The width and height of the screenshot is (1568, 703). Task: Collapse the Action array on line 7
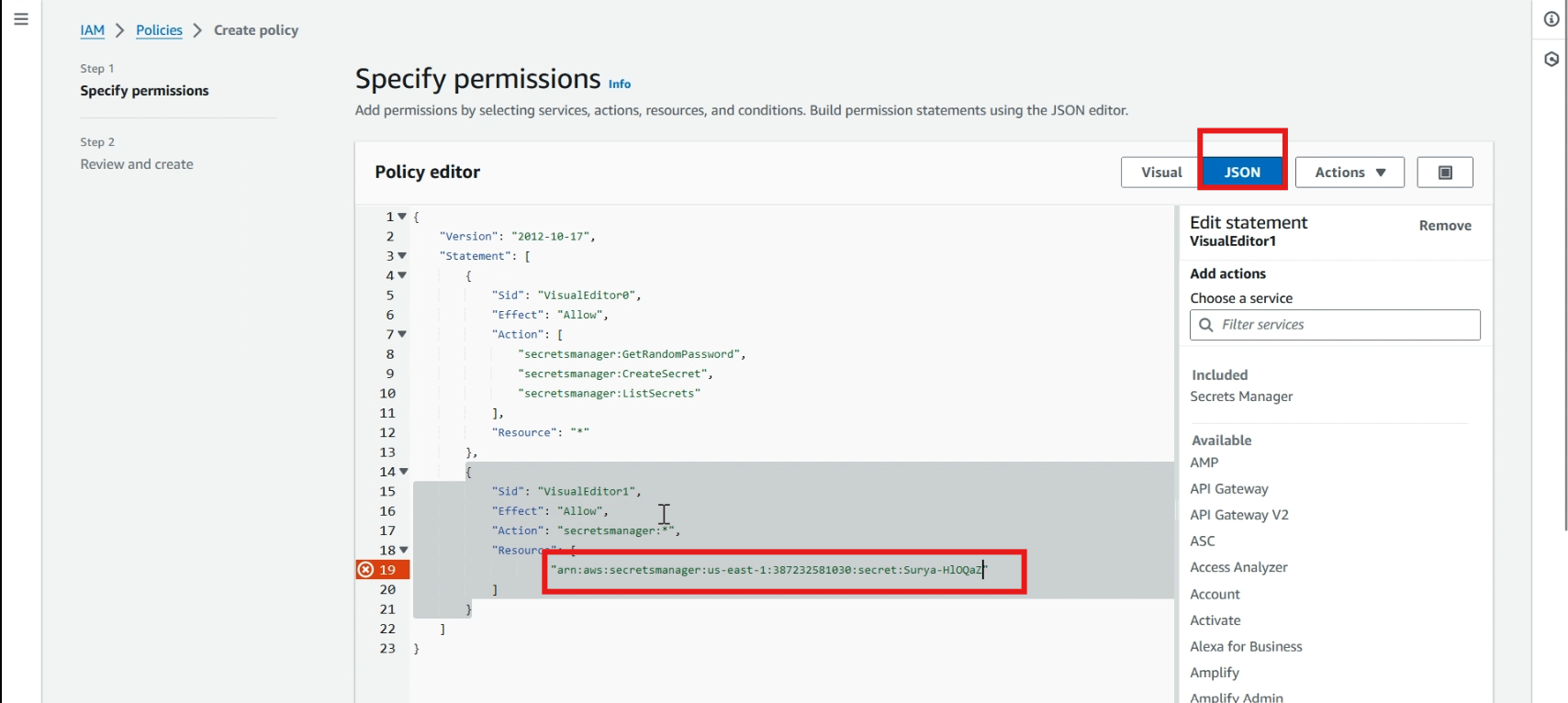coord(402,334)
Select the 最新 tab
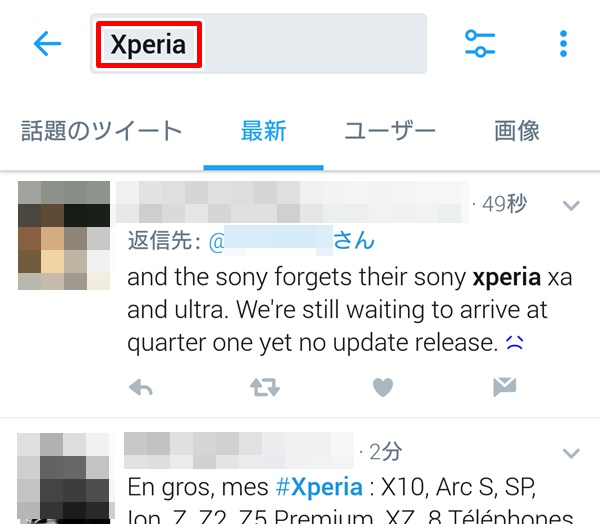 coord(264,131)
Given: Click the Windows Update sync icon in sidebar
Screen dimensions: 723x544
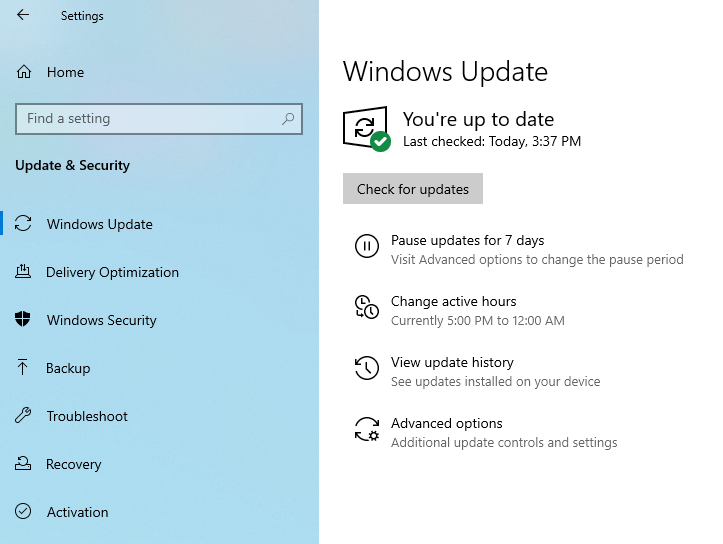Looking at the screenshot, I should click(x=23, y=224).
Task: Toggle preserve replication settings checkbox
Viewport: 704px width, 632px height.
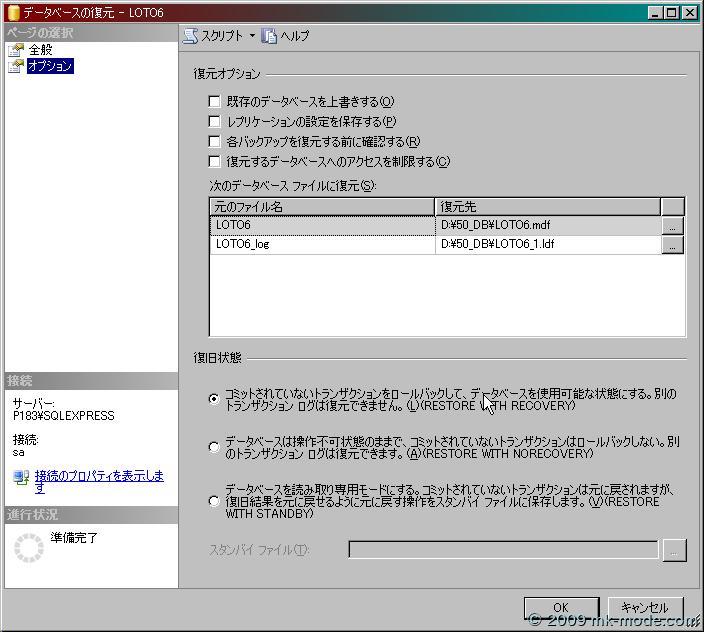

----------

> **Given request**: Echo the stretch of the listing from the line containing "Given: Click the" through the end of the listing, line for line. Leave the pictures out.

> **Completed exercise**:
Given: Click the Windows Update sync icon in sidebar
Screen dimensions: 723x544
Looking at the screenshot, I should click(x=23, y=224).
Task: Toggle preserve replication settings checkbox
Viewport: 704px width, 632px height.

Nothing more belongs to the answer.